Task brief: Restate the listing exactly.

========================================

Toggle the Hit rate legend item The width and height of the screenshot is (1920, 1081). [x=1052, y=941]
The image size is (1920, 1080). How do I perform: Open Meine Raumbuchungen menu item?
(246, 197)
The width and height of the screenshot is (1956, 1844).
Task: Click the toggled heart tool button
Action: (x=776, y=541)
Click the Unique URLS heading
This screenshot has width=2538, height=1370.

========================================

Written response:
Toggle the Hit rate legend item The width and height of the screenshot is (1920, 1081). [x=1052, y=941]
The image size is (1920, 1080). How do I perform: Open Meine Raumbuchungen menu item?
(246, 197)
The width and height of the screenshot is (1956, 1844).
Task: Click the toggled heart tool button
Action: (x=776, y=541)
Click the Unique URLS heading
This screenshot has width=2538, height=1370.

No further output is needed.